Once entered in the project, the label tasks panel appears with four sections. When your project is first created, numerical fields such as species counts (e.g. sockeye, video duration, random number etc.) will be displayed as strings. By clicking on the column header the user can convert these to filterable numerical (num) values. Once a field has been changed to a numerical value it will remain numeric, so this is a one-time action required at the start of your project.

You can choose which columns to include in the panel. The default should be sufficient for most cases but many more options are available.

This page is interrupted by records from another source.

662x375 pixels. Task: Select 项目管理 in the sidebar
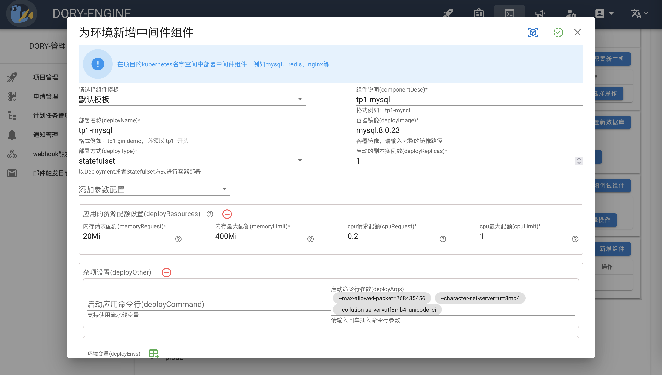tap(45, 77)
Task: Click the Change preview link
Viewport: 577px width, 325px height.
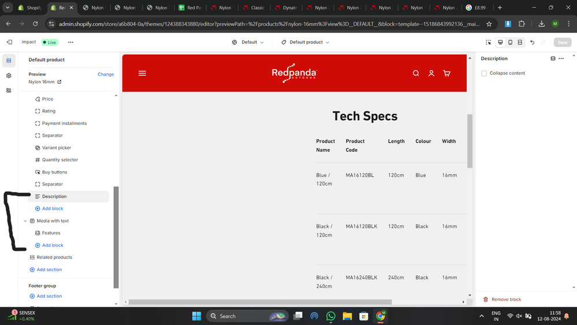Action: (106, 75)
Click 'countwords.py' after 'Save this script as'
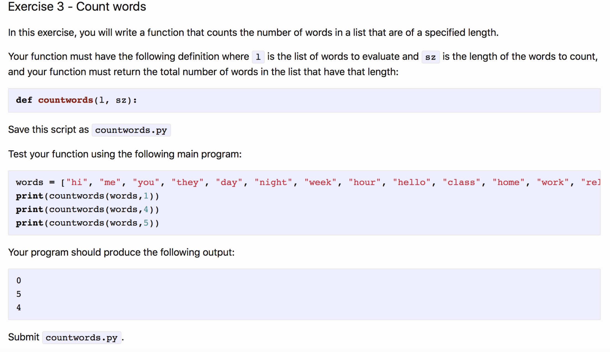The height and width of the screenshot is (352, 610). click(x=131, y=130)
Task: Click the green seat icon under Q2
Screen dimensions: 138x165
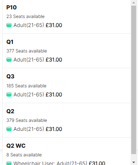Action: click(9, 129)
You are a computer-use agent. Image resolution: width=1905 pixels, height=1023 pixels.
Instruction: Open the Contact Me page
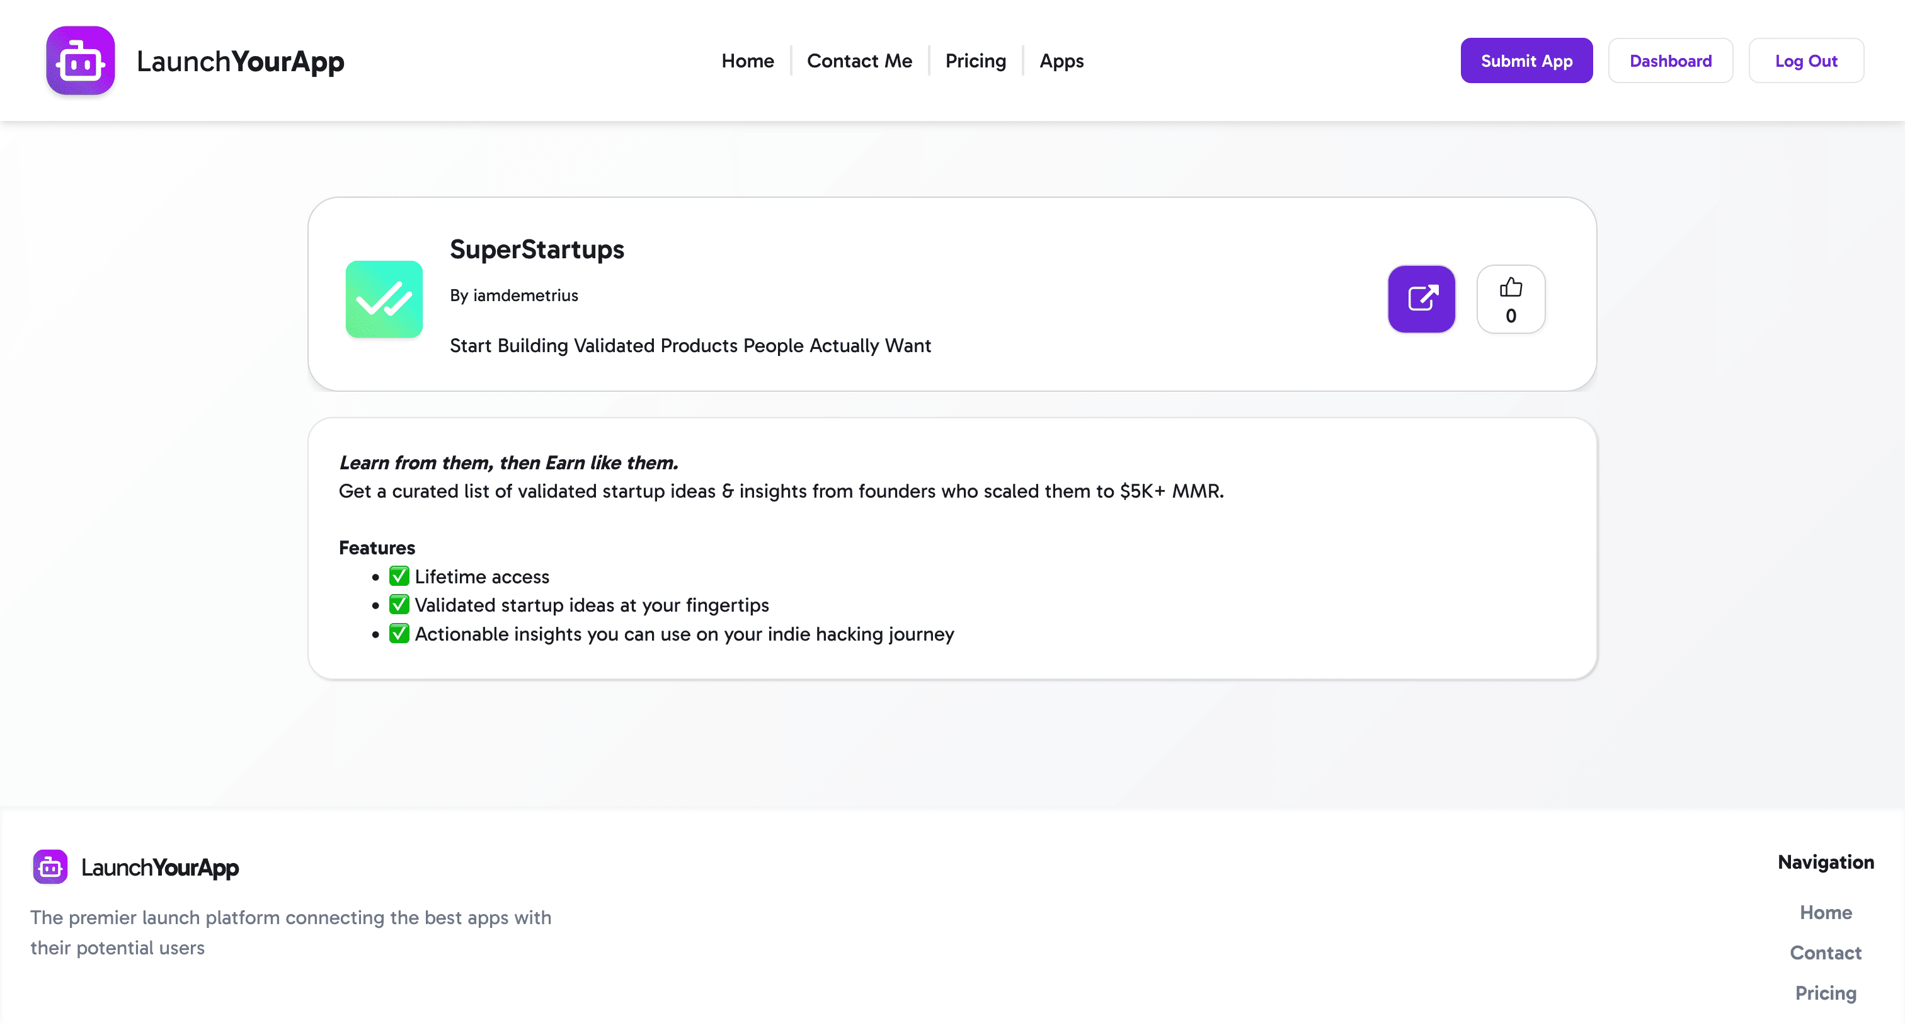point(859,61)
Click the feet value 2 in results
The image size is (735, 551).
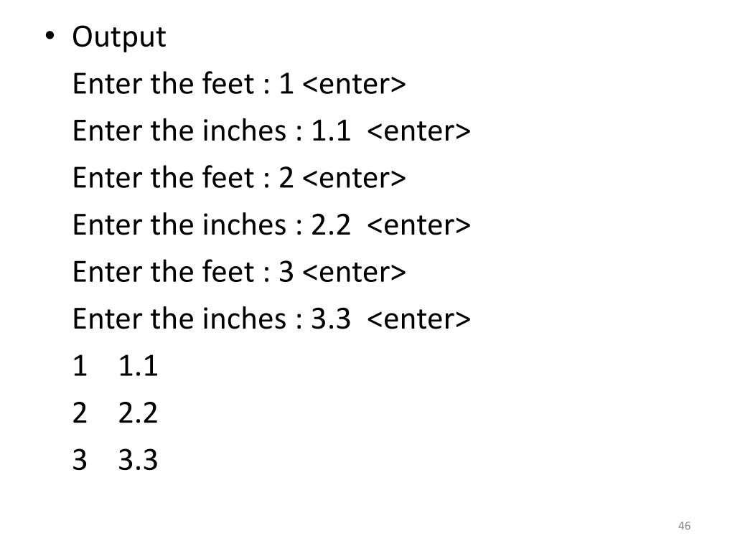tap(80, 413)
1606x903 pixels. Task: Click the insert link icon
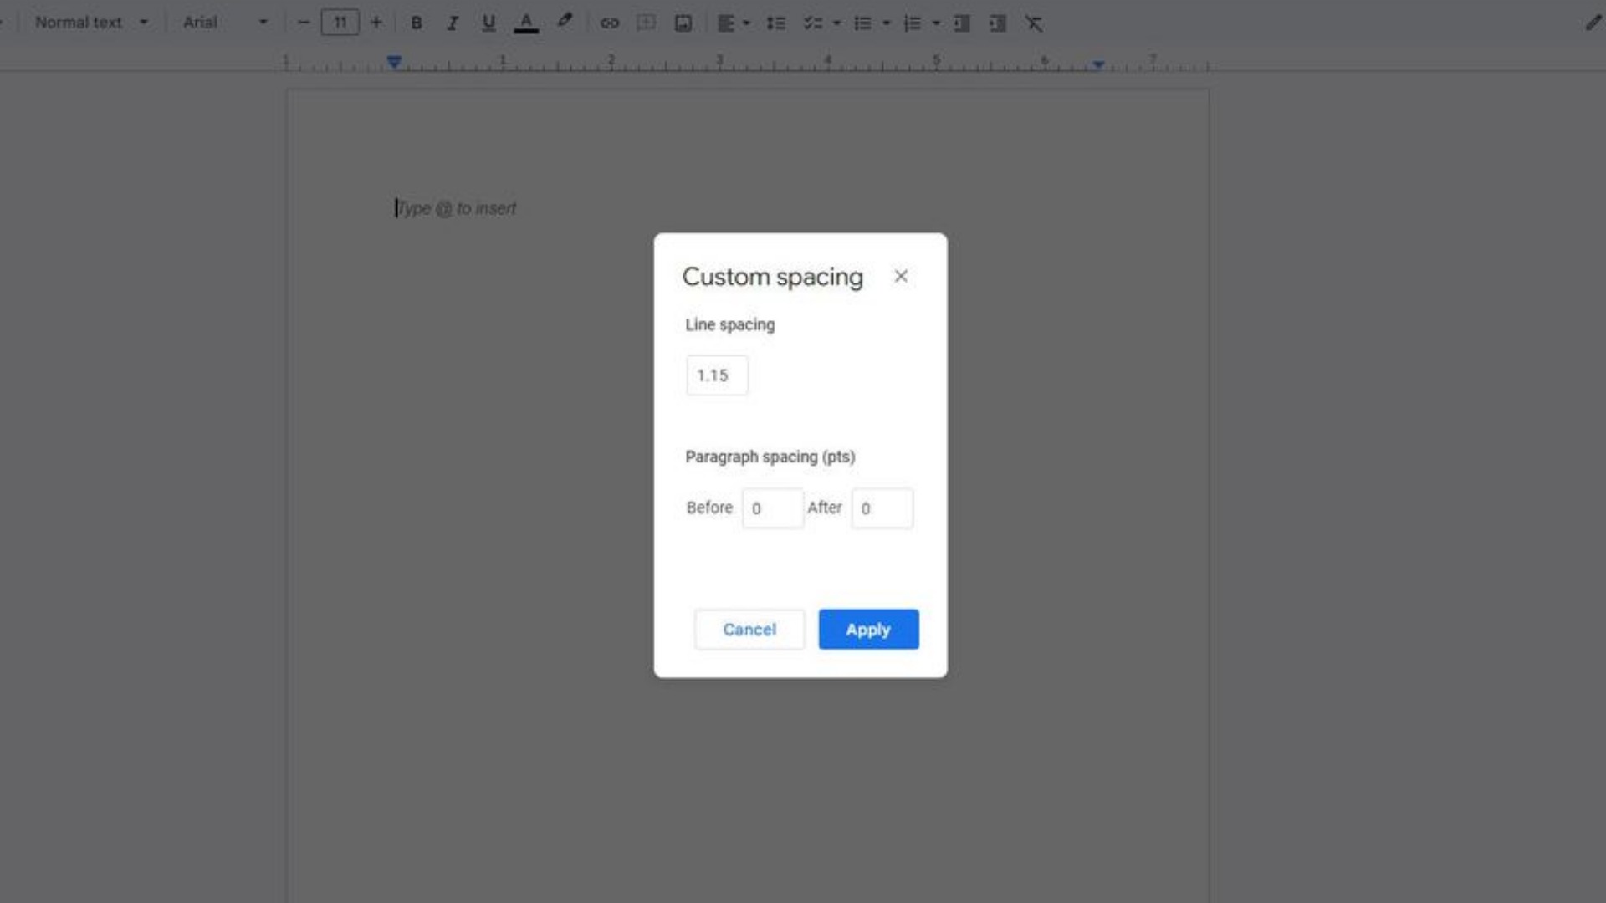pos(610,23)
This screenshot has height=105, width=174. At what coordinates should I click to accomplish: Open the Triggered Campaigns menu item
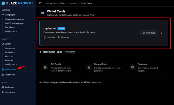pyautogui.click(x=15, y=19)
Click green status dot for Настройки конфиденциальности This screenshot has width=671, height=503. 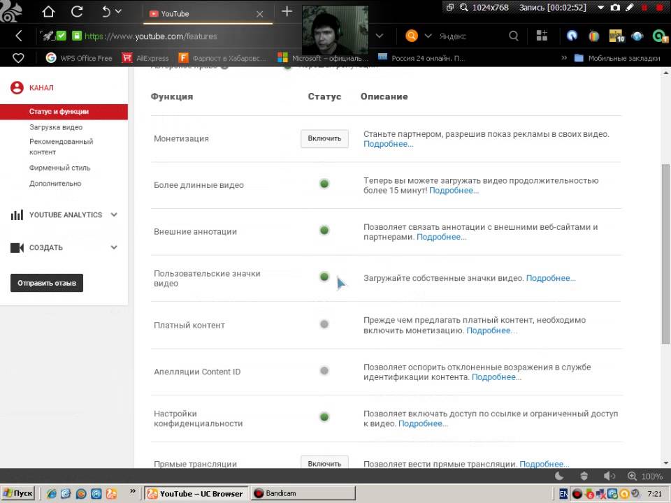pos(324,417)
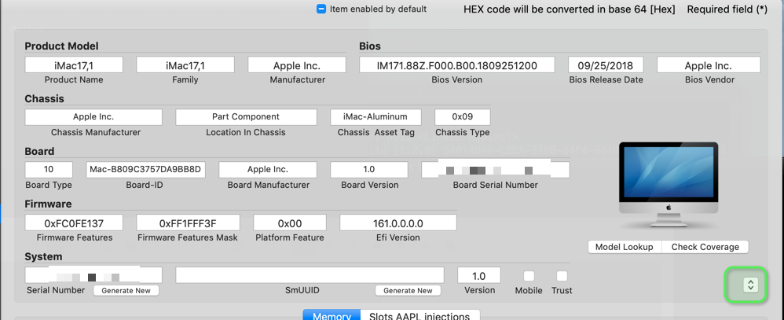784x320 pixels.
Task: Click the Model Lookup button
Action: 624,247
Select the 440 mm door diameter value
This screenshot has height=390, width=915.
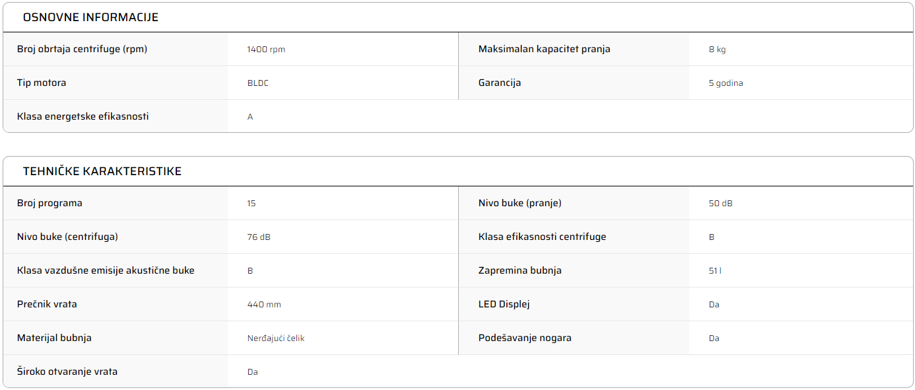[264, 305]
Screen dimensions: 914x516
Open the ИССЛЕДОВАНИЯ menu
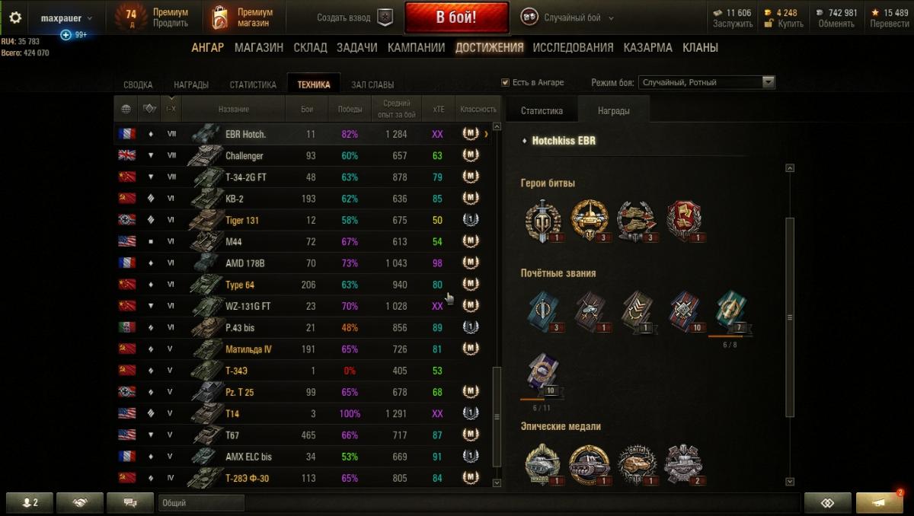(x=573, y=47)
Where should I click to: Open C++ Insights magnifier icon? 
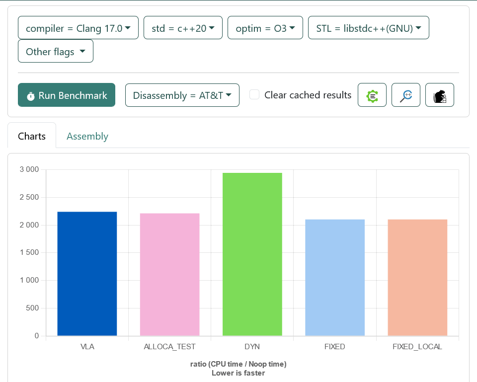pyautogui.click(x=406, y=95)
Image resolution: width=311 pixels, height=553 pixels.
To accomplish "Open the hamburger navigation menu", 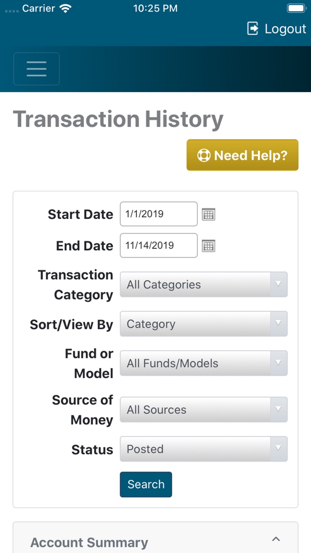I will (36, 69).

Here the columns ID, Completed, Annotated by, etc. have been selected and are visible in the interface. These variables can be used to sort or make selections of the data using filters (see next section). Note that the columns showing the total recorded for the different classes continue further right past the Chinook.
Filters can be used to subset the data based on user-defined criteria. In the example below the data to be included are filtered so that:

Filters can be very useful if one wants to target specific events, species or date ranges.
Important — If filtering for date ranges use the Video recorded at (UTC, sortable) field. The Recorded At field will produce errors because of Label Studio’s inability to filter data fields with spaces included.
The not set option provides the opportunity to sort the rows by a user-defined column.
Label All Tasks allows the user to go through a different panel and start sequentially reviewing the videos assigned to them.
The names of the columns which were selected in the Columns option (Section 1). The ID column is a unique identifier set by Label Studio.
The individual video clips with their unique ID, time of recording and duration.
Shows the number of files queried relative to all files. In this case 471 videos of the 2440 in total. When starting reviewing the selected tasks, Submitted annotations provides a counter for your progress (in this case 0 tasks have been annotated). Predictions provides the total number of videos that contain detections in the selection of the dataset (or entire dataset if no filters are applied).